╭─ Texto de lectura
BIANCA BATTILOCCHI
En mi fiebre
cerebral o mi locura, no sé cómo llamarlo, mis pensamientos han navegado muchos
mares. (Vincent Van Gogh)
¿Habéis oído
hablar alguna vez del rugido de Toni? ¿De un extravagante personaje que vagaba
por los campos a lo largo del Po? ¿Del vagabundo que hacía trueque con sus
primeros cuadros por un plato de sopa y después se convirtió en un artista
reconocido?
No, no es un
cuento, sino la increíble historia de Antonio Ligabue (1899-1965), pintor y escultor entre las
décadas de los 20 y los 60 del siglo XX, nacido en Zúrig, hijo de una emigrante
friulana pero pronto expulsado de Suiza y llevado a Italia. Y es aquí, en los
campos lombardos, donde prosigue su interminable peregrinación de una familia
de adopción a otra, escuelas para chicos difíciles e instituciones psiquiátricas.
Aquí trabaja como bracero – solo hizo hasta 3º de primaria- y trata de mantenerse
siempre al límite de la supervivencia. Y es en este refugio de ermitaño en el
que Ligabue, hombrecillo solitario y asilvestrado, comienza a distinguirse por
la habilidad para el dibujo y el amor a los animales, sujeto preferido de su
arte.
╰─
╭─ Material
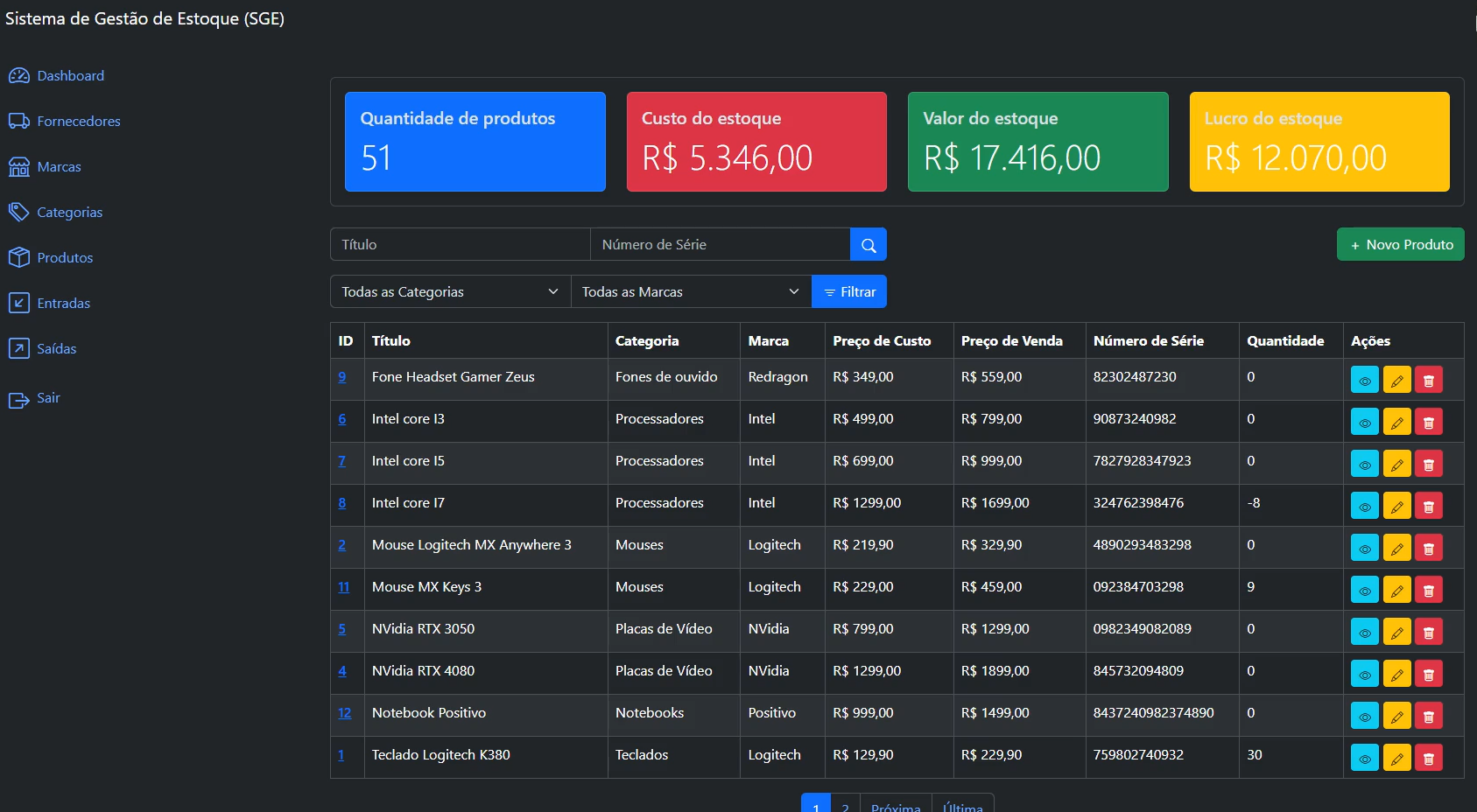Open the Fornecedores page in sidebar
Viewport: 1477px width, 812px height.
(78, 122)
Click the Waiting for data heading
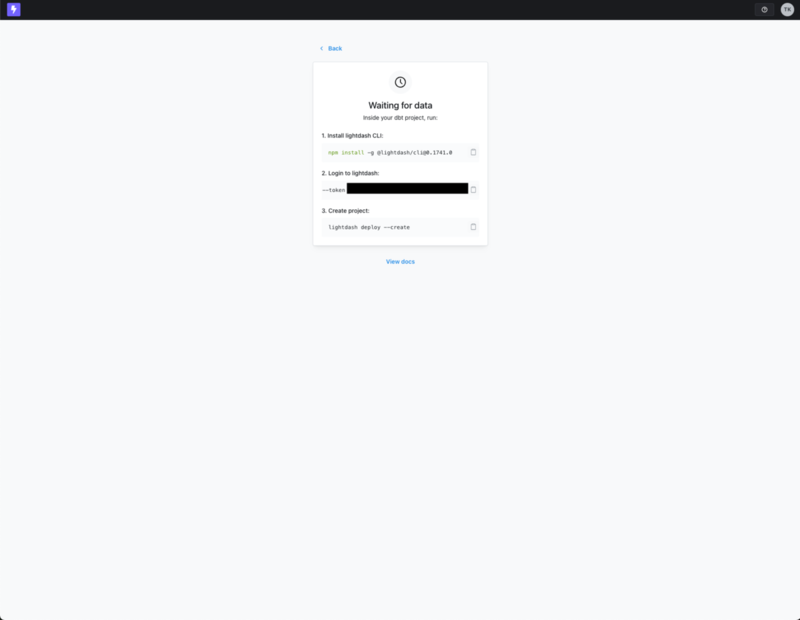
╰─
Consigna: Copia todas las oraciones interrogativas que aparecen en el texto sobre Antonio Ligabue. Las líneas no tienen relación con el texto sobre Antonio Ligabue.

Respuesta:
¿Habéis oído hablar alguna vez del rugido de Toni?
¿De un extravagante personaje que vagaba por los campos a lo largo del Po?
¿Del vagabundo que hacía trueque con sus primeros cuadros por un plato de sopa y después se convirtió en un artista reconocido?